BEIJING (Reuters) - China has released details of a pension scheme reform that seeks to decrease urban-rural economic divisions before 2020, state media reported on Wednesday, part of an overhaul that encourages labour mobility but does not address deeper problems in the system.
A new pension fund will be made up of annually paid pension insurance, government subsidies and other contributions, and will pay pensions to residents from the age of 60, state news agency Xinhua reported China's State Council as saying on Wednesday.
Monthly pensions will only begin after 15 years of payments, ranging from 100 yuan a year to 2,000 yuan, Xinhua reported, adding that the new pension scheme will not cover government staffers or registered urban workers, whose retirement pensions have better benefits, said Xinhua.

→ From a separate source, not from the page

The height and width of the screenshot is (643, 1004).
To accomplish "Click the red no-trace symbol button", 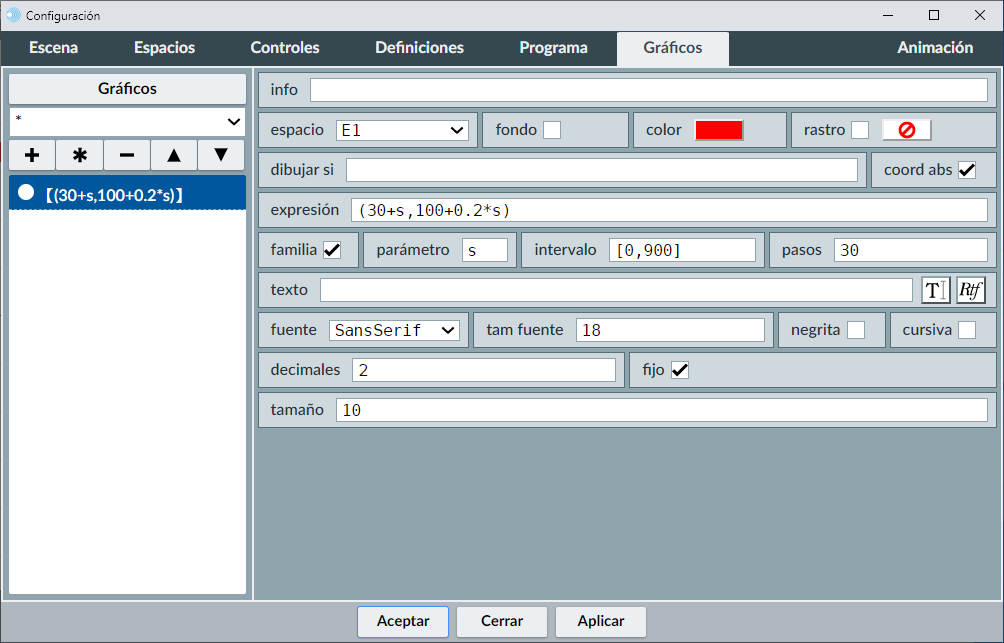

But the reform does not tackle bigger challenges plaguing China's pension system, such as unequal payouts that have bred resentment, and a funding shortage that some economists say will be as big as 68 trillion yuan by 2033.
As China seeks to transform its economy from the export and investment-led model that drove two decades of growth towards a future based on consumer demand, it faces the huge demographic challenge of an already shrinking working-age population.
The new unified pension system is particularly aimed at China's migrant workers, who will be able to access basic pensions even if they become urban residents, Xinhua reported.
China's highly fragmented pension system was previously loosely divided into four categories: for civil servants and state officials, for workers in the private sector, for non-employed urban residents and for rural residents.
The number of people covered in the last two categories, which offer only basic payouts, has risen quickly in recent years as China tries to strengthen its social safety net.
After 30 years of scorching double-digit economic growth that devastated the environment, China wants to overhaul its growth strategy by replacing polluting investment with consumption.
Economists say key to that goal is improving social protection so that consumers are encouraged to spend more without worrying about unaffordable retirement and healthcare costs.